DOCUMENT EXTRACT:

>> begin

A parcel delivery service will deliver a package only if the length plus the girth (distance around) does not exceed 100 inches. Find the maximum volume of a rectangular box with square ends that satisfies the delivery company's requirements.
Let the length of the package be $y$ and the side length of the end be $x$

then the girth is $4x$ and the length is $y$

thus we want $4x + y \le 100$, this is our constraint

Now, the volume is given by $V = x^2 y$

from our constraint, we see that $y \le 100 - 4x$

thus, $V \le x^2 (100 - 4x)$ ........this is the function we want to maximize

thus we find $V'$ and set it equal to zero and solve for $x$, then we can find $y$

Note that, for the maximum, we use the = sign as opposed to the $\le$ sign

3. For some reason these problems i worked out and the answers r not working on web work... they are due in 50 minutes

4. Originally Posted by abcdef
For some reason these problems i worked out and the answers r not working on web work... they are due in 50 minutes
show me what you did and we'll see if we can fix it

5. k soo

LW=270
W=270/L

C=3240/L+12L
C1= -3240/L^2+12

L=+/- 16.43

which after that gave me a w of 1.. soo i don't no what i'm doing, my professor basically teaches us nothing

6. for the box problem

i got after taking the deriviative -12x^2+200x=0

-200 +/- sqrt(200^2-4(-12)(0)
divide by -24

x= 25/3

4(25/3)+y=100

y= 200/3

7. Originally Posted by abcdef
k soo

LW=270
W=270/L

C=3240/L+12L
C1= -3240/L^2+12

L=+/- 16.43

which after that gave me a w of 1.. soo i don't no what i'm doing, my professor basically teaches us nothing
shouldn't you leave the answer as exact? we have $W = L = \sqrt{270}$

8. after i kept it as the (sqrt(270)) it still says i'm incorrect

9. Originally Posted by abcdef
for the box problem

i got after taking the deriviative -12x^2+200x=0

-200 +/- sqrt(200^2-4(-12)(0)
divide by -24

x= 25/3

4(25/3)+y=100

y= 200/3
quadratic formula is not needed, and your answer is wrong

$200x - 12x^2 = 0$

$\Rightarrow 50x - 3x^2 = 0$

$\Rightarrow x (50 - 3x) = 0$

$\Rightarrow x = 0 \mbox{ or } 50 - 3x = 0$

now continue

Originally Posted by abcdef
after i kept it as the (sqrt(270)) it still says i'm incorrect
indeed, i made a mistake, my bad. i plugged in 12W as opposed to 18W, when we were substituting L. the actual equation for the cost is

$C = 18 \cdot \frac {270}L + 12L = \frac {4860}L + 12L$

now make the necessary changes

10. haha nice.. thank u soo much for ur lovely help

>> end

WRITTEN EXERCISE 1: According to the forum thread on the box problem, what limit does the parcel delivery service place on a package's length plus girth?
WRITTEN EXERCISE 2: Rescale the records starting at the line that contains "Password Services (880, 551)" and ending after the line that contains "Zaragoza (199, 526)". Reproduce every line in that span, requests included, with each coordinate in the answers multiplied by 1.6 and rounded to a whole number, halves rounding up.

MATERIALS PROVIDED:
>> begin

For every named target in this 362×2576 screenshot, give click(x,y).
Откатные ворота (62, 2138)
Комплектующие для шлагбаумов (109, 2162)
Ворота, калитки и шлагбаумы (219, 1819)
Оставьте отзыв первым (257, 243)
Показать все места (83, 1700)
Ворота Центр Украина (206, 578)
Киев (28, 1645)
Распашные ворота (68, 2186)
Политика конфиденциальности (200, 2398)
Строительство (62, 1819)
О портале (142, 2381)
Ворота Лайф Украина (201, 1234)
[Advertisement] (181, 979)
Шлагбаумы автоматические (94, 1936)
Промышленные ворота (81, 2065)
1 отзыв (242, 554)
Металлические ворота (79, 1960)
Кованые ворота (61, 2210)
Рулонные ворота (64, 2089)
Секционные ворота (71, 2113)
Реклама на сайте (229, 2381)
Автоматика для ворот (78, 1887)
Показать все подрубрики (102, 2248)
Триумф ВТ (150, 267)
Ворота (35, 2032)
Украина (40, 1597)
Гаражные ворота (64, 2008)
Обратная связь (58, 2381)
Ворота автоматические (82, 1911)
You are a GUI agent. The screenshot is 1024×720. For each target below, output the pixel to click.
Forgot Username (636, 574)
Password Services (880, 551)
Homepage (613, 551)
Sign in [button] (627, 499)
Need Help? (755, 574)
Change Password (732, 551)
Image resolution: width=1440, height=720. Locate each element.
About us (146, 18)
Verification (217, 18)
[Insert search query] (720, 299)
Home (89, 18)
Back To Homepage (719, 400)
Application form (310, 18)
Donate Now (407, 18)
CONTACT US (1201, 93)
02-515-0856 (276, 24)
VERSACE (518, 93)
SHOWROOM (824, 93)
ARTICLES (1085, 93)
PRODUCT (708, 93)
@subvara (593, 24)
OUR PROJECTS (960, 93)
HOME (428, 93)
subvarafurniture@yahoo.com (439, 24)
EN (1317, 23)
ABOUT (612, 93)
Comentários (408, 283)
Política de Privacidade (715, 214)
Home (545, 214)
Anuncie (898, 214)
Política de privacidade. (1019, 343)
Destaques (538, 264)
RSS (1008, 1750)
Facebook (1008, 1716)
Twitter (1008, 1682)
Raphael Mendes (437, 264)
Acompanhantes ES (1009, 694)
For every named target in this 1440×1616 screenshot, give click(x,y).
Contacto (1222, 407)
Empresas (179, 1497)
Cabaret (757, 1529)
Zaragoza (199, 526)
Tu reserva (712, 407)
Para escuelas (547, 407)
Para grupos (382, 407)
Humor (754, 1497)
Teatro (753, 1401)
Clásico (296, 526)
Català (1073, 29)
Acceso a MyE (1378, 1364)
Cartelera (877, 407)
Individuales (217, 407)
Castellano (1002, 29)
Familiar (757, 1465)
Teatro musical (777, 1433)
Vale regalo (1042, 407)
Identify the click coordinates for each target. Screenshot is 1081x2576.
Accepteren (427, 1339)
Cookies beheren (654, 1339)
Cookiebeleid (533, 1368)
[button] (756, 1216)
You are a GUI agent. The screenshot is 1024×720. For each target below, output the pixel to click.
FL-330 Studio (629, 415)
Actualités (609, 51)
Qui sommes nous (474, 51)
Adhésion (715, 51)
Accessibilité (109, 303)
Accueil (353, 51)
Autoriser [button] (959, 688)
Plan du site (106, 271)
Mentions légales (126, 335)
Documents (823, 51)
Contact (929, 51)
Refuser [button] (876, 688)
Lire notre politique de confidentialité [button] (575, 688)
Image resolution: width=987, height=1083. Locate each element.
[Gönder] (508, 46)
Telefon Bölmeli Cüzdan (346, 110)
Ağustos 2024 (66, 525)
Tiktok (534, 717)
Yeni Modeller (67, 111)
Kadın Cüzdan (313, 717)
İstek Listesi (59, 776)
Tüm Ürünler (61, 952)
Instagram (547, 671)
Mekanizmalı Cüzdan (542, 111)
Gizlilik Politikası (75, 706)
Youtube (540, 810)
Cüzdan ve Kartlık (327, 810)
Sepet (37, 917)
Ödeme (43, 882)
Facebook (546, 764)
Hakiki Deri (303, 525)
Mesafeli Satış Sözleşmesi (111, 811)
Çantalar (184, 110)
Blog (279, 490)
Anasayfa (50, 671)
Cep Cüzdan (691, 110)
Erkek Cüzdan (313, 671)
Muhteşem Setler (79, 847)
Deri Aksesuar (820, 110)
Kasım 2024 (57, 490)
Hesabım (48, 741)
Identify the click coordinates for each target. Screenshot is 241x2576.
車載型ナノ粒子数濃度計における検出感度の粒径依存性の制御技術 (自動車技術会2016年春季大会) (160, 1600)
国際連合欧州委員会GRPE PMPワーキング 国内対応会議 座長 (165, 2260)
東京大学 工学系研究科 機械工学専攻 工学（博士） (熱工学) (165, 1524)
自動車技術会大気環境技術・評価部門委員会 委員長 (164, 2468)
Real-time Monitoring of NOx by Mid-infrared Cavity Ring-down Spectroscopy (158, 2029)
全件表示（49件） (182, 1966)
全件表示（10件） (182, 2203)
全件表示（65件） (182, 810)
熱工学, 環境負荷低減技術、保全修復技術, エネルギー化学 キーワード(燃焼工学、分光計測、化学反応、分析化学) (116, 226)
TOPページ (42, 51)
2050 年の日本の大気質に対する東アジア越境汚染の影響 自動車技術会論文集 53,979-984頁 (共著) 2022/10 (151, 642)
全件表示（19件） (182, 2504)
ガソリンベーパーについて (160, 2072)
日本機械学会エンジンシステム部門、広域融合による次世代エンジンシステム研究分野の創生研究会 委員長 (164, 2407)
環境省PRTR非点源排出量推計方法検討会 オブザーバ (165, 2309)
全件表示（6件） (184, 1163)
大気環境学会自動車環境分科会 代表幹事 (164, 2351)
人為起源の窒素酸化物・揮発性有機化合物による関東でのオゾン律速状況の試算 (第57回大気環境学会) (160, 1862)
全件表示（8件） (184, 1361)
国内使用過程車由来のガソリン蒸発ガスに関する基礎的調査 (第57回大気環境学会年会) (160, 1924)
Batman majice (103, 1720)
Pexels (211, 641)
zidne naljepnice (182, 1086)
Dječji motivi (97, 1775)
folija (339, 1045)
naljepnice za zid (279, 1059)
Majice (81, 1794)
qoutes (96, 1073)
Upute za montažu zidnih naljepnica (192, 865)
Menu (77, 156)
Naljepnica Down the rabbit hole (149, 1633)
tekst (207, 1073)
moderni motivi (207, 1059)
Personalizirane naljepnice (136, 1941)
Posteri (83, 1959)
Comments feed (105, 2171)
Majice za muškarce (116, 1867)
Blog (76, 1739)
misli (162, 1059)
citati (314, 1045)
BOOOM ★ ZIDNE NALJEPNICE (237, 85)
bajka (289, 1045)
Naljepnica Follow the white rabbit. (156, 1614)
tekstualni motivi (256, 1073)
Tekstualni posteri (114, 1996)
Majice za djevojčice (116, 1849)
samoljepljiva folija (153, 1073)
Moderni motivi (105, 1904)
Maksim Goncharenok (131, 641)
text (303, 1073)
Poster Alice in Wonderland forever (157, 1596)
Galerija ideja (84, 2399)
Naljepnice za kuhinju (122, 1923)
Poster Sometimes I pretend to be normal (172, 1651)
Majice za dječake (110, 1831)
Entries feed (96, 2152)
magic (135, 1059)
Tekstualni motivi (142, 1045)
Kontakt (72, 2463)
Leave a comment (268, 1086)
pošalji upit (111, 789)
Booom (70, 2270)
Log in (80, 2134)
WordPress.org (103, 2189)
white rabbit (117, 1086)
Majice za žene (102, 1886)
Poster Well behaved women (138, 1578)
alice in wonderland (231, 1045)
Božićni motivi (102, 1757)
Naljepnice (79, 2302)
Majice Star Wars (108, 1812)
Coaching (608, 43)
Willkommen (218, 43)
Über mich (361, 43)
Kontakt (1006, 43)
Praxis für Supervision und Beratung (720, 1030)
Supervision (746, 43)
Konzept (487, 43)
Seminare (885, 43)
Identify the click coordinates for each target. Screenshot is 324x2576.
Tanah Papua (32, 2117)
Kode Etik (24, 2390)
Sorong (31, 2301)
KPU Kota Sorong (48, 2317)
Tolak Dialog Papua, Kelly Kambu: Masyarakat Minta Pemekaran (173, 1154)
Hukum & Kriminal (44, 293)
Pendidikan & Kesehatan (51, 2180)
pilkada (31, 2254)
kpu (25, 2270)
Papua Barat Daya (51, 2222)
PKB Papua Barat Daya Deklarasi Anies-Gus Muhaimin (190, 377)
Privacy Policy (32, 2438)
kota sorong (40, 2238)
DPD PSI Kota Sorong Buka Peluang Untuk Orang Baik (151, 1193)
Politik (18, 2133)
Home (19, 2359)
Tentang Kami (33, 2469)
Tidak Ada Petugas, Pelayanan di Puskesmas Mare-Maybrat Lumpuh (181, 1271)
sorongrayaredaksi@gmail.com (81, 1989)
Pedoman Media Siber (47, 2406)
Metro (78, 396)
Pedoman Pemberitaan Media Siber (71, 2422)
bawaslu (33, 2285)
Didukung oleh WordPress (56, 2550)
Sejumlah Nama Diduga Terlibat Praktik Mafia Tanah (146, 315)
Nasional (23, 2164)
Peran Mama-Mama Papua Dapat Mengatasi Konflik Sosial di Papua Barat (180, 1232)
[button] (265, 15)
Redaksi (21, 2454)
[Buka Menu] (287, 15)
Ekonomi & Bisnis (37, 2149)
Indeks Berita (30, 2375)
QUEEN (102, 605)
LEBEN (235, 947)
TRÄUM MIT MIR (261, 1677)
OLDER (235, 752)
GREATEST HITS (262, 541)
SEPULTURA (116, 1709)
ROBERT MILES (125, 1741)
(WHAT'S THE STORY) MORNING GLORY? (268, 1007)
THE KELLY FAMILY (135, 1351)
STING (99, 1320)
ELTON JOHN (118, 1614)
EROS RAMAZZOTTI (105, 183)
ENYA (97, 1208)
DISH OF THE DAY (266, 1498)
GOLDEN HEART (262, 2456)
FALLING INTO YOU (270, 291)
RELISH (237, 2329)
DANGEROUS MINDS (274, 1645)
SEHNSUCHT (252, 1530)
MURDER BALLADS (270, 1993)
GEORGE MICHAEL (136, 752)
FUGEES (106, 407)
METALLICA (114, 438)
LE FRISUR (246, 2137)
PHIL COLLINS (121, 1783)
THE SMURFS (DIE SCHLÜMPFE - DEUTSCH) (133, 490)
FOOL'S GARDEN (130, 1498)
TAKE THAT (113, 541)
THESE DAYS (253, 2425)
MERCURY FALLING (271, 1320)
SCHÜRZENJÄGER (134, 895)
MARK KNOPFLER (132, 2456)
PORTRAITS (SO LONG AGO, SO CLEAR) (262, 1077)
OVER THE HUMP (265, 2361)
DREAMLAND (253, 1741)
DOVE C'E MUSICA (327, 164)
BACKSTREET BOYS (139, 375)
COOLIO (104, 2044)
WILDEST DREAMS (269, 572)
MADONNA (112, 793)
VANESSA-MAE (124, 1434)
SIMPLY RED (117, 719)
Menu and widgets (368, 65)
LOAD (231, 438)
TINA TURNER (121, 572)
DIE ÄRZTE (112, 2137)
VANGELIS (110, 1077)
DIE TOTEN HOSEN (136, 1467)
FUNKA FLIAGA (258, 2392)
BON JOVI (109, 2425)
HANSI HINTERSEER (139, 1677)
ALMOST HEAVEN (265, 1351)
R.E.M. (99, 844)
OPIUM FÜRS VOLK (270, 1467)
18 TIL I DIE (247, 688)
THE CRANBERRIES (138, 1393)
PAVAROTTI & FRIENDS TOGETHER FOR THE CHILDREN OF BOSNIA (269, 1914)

>> end

WRITTEN REPLY 1: The length plus the girth must not exceed 100 inches.

WRITTEN REPLY 2:
Password Services (1408, 882)
Homepage (981, 882)
Sign in [button] (1003, 798)
Need Help? (1208, 918)
Change Password (1171, 882)
Image resolution: width=1440, height=720. Locate each element.
About us (234, 29)
Verification (347, 29)
[Insert search query] (1152, 478)
Home (142, 29)
Back To Homepage (1150, 640)
Application form (496, 29)
Donate Now (651, 29)
CONTACT US (1922, 149)
02-515-0856 (442, 38)
VERSACE (829, 149)
SHOWROOM (1318, 149)
ARTICLES (1736, 149)
PRODUCT (1133, 149)
@subvara (949, 38)
OUR PROJECTS (1536, 149)
HOME (685, 149)
subvarafurniture@yahoo.com (702, 38)
EN (2107, 37)
ABOUT (979, 149)
Comentários (653, 453)
Política de Privacidade (1144, 342)
Home (872, 342)
Anuncie (1437, 342)
Política de privacidade. (1630, 549)
Destaques (861, 422)
RSS (1613, 2800)
Facebook (1613, 2746)
Twitter (1613, 2691)
Raphael Mendes (699, 422)
Acompanhantes ES (1614, 1110)
For every named target in this 1440×1616 screenshot, give click(x,y).
Contacto (1955, 651)
Empresas (286, 2395)
Cabaret (1211, 2446)
Zaragoza (318, 842)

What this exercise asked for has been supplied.